1. ## Re: HSC 2012 Marathon :)

Originally Posted by barbernator
~ between words
thanks bruh

3. ## Re: HSC 2012 Marathon :)

dulip, that question is more suited for an Extension 2 student under the topic "Polynomials". It is a very commonly asked question, and is essentially the 'Discriminant' of a cubic.

Here is one for the mean time:

By letting x = tan(u), evaluate the integral: (Medium/Hard)

$\int \frac{dx}{\left (1+x^2 \right )^2}$

Or:

By letting u = cos(x), show that: (Easy)

$\int \tan(x) dx = - \ln(\cos(x)) + C$

4. ## Re: HSC 2012 Marathon :)

Originally Posted by Carrotsticks
dulip, that question is more suited for an Extension 2 student under the topic "Polynomials". It is a very commonly asked question, and is essentially the 'Discriminant' of a cubic.

Here is one for the mean time:

By letting x = tan(u), evaluate the integral:

$\int \frac{dx}{\left (1+x^2 \right )^2}$
$\frac{1}{2}(tan^{-1}x + \frac{x}{1 + x^2})$

Hopefully i did it right in my head lol.

5. ## Re: HSC 2012 Marathon :)

Originally Posted by nightweaver066
$tan^{-1}x + \frac{x}{1 + x^2}$

Hopefully i did it right in my head lol.
Nope, but close.

7. ## Re: HSC 2012 Marathon :)

Correct!

I'll put up another question since you forgot to post one up yourself.

Find the condition such that the two lines:

ax+by+c=0 and dx+ey+f=0

Are:

a) Perpendicular.

b) Parallel.

8. ## Re: HSC 2012 Marathon :)

Cmon Carrot.

ax+by+c=0 => y=[-ax-c]/b has gradient -a/b
dx+ey+f=0 => y=[-dx-f]/e has gradient -d/e
a) If the two lines are parallel then their gradient are equal,
i.e. -a/b=-d/e
Hence, bd=ae
b) If the two lines are parallel then the product of their gradient is -1,
i.e. (-a/b)(-d/e)=-1

9. ## Re: HSC 2012 Marathon :)

Originally Posted by bleakarcher
Cmon Carrot.

ax+by+c=0 => y=[-ax-c]/b has gradient -a/b
dx+ey+f=0 => y=[-dx-f]/e has gradient -d/e
a) If the two lines are parallel then their gradient are equal,
i.e. -a/b=-d/e
Hence, bd=ae
b) If the two lines are parallel then the product of their gradient is -1,
i.e. (-a/b)(-d/e)=-1
For the parallel one though, you also have to put in the condition that they aren't the same line.

10. ## Re: HSC 2012 Marathon :)

Originally Posted by RealiseNothing
For the parallel one though, you also have to put in the condition that they aren't the same line.
oh right completely forgot about that one. so you just add c/b =/= f/e
so bf=/=ec

11. ## Re: HSC 2012 Marathon :)

A polynomials question.

CodeCogsEqn.gif

12. ## Re: HSC 2012 Marathon :)

^ a lot of you will probably recognise that one.
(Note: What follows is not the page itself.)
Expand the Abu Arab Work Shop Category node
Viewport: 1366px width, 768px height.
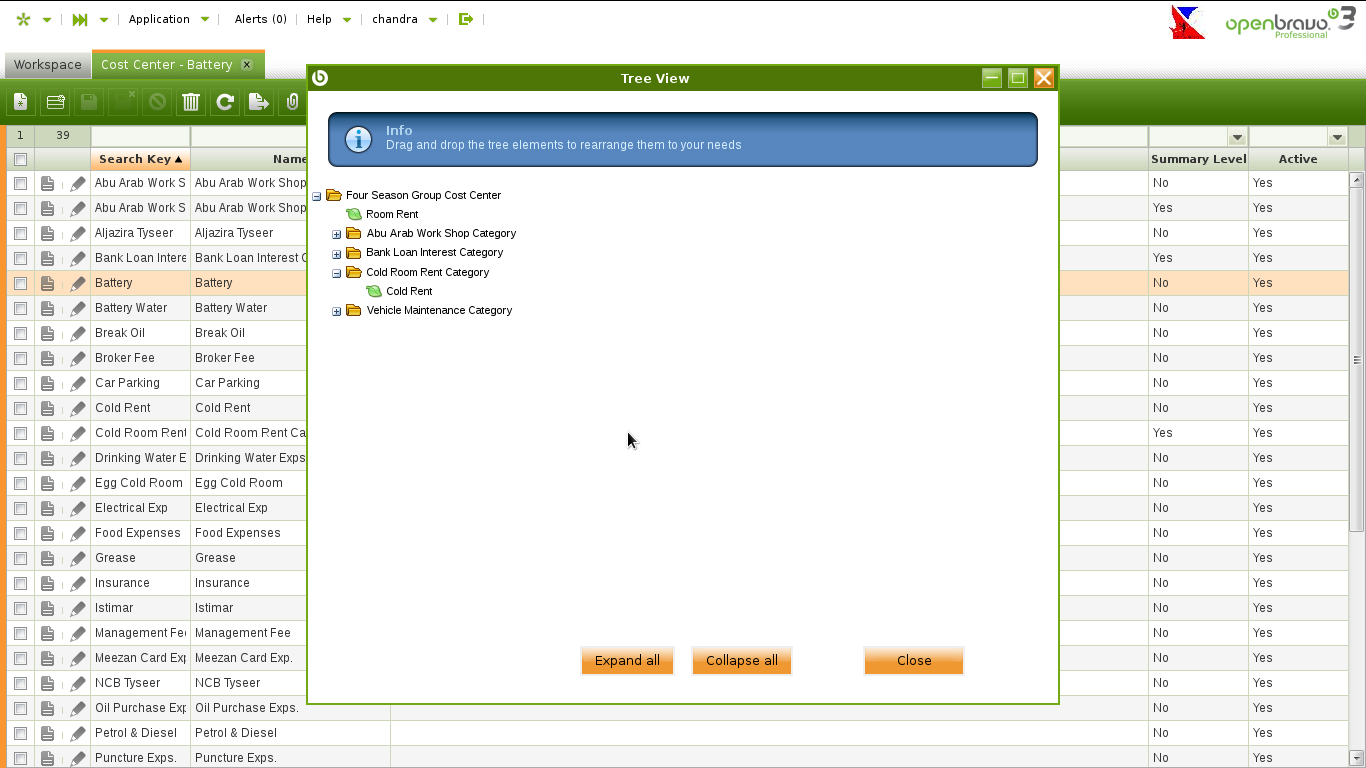pyautogui.click(x=337, y=234)
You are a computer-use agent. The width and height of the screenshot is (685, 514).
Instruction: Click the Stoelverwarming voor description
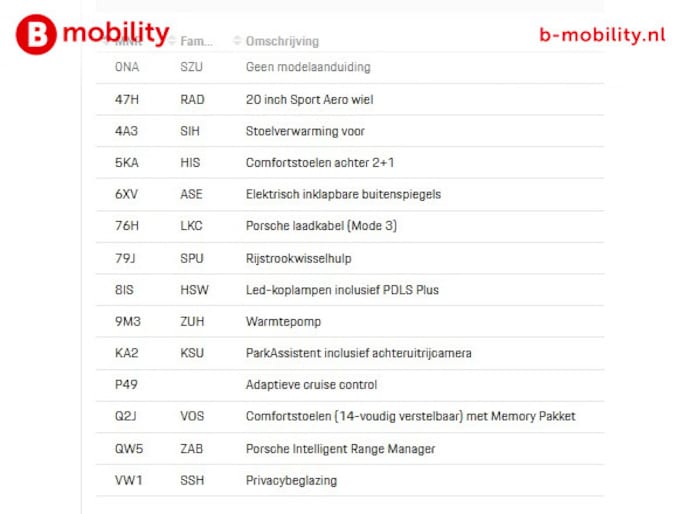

If you do, please leave it for someone else lol.

13. ## Re: HSC 2012 Marathon :)

hmm, if you write the polynomial as a product of n terms then take the derivative using the special nth product rule, then use a trig sub...you will get no where
so i will leave it for the hsc kids to figure out what they are properly meant to do

14. ## Re: HSC 2012 Marathon :)

alright

anyone gonna give the question a go?

15. ## Re: HSC 2012 Marathon :)

ok ill give it a go in words.

Express z^n -1 as a procduct of its n roots in factored form, divide both sides by z-1, which is a factor of z^n-1. now the hsc kids finish it for me... i i i...forgot what to do next.

16. ## Re: HSC 2012 Marathon :)

-cotx / 2 using the chain rule twice

17. ## Re: HSC 2012 Marathon :)

You could have used log laws to simplify the expression before continuing =)

$\frac{d}{dx} \left ( \ln \left ( \frac{1}{\sqrt{\sin x}} \right ) \right ) = \frac{d}{dx} \left ( - \frac{1}{2} \ln \left ( \sin x \right )} \right ) = - \frac{1}{2} \cot x$

20. ## Re: HSC 2012 Marathon :)

Originally Posted by deswa1
This isn't the answer- maybe try again or someone else can have a go.